**Description of the task**
Repeat the following lines of data word for word, leaving out the pictures.

Text and element pointing data
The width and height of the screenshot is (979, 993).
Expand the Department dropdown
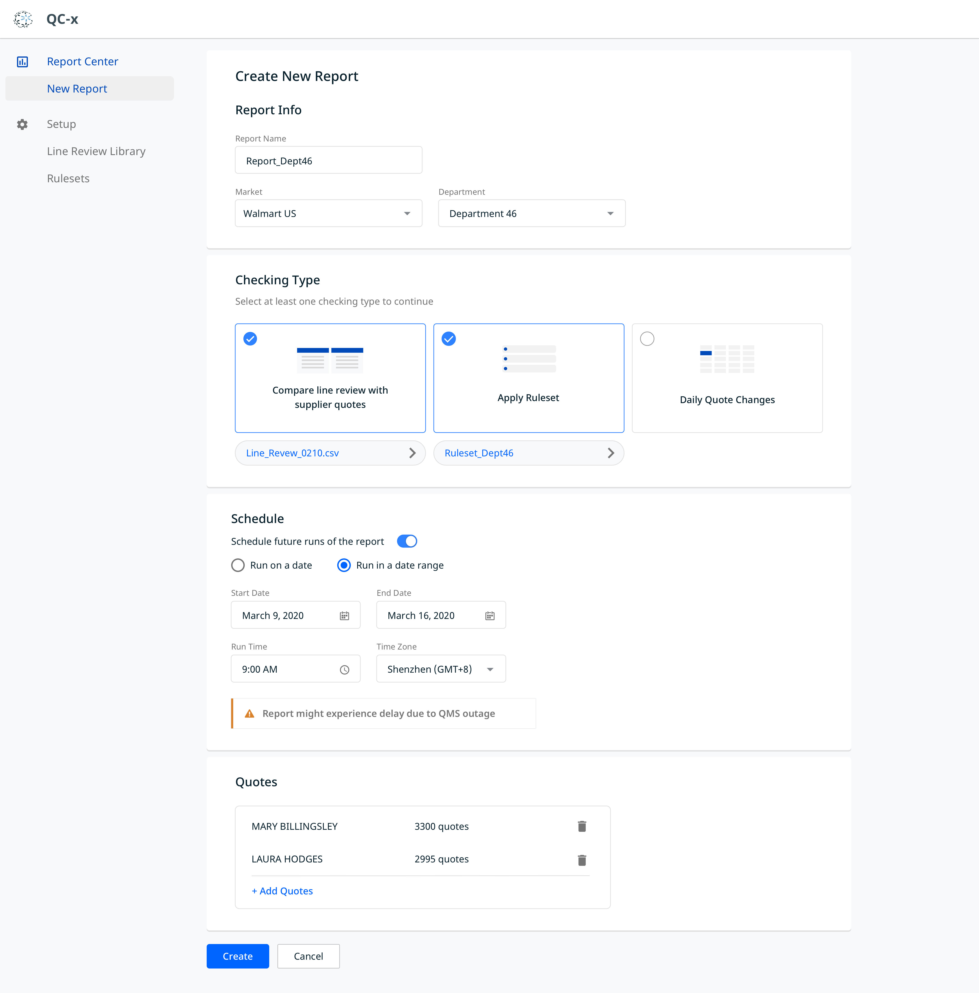click(x=531, y=213)
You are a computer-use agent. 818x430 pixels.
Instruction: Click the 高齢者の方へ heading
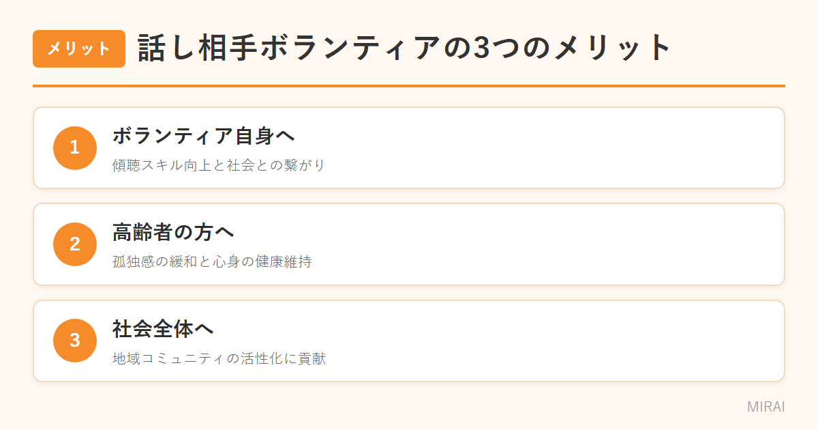(x=173, y=233)
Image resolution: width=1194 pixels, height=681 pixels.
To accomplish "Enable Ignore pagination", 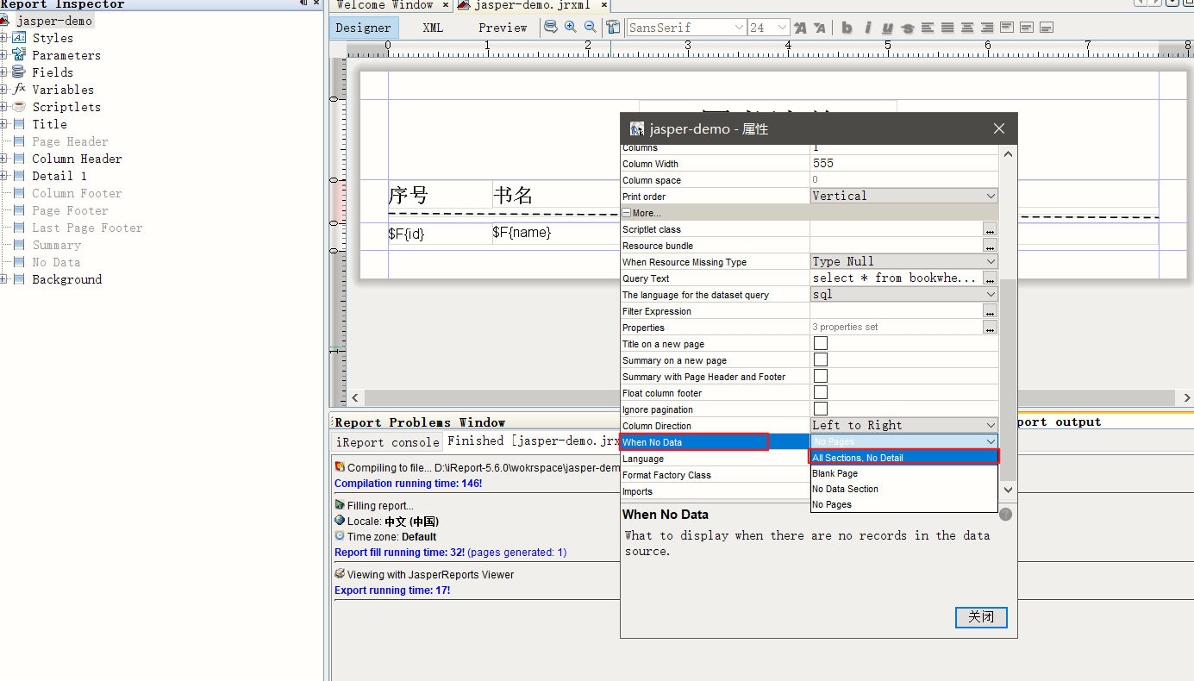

**Output of the task**
The width and height of the screenshot is (979, 993).
Expand the Department dropdown
click(x=531, y=213)
You are a computer-use agent. 818x430 pixels.
Instruction: Click the 高齢者の方へ heading
(x=173, y=233)
Image resolution: width=1194 pixels, height=681 pixels.
To accomplish "Enable Ignore pagination", 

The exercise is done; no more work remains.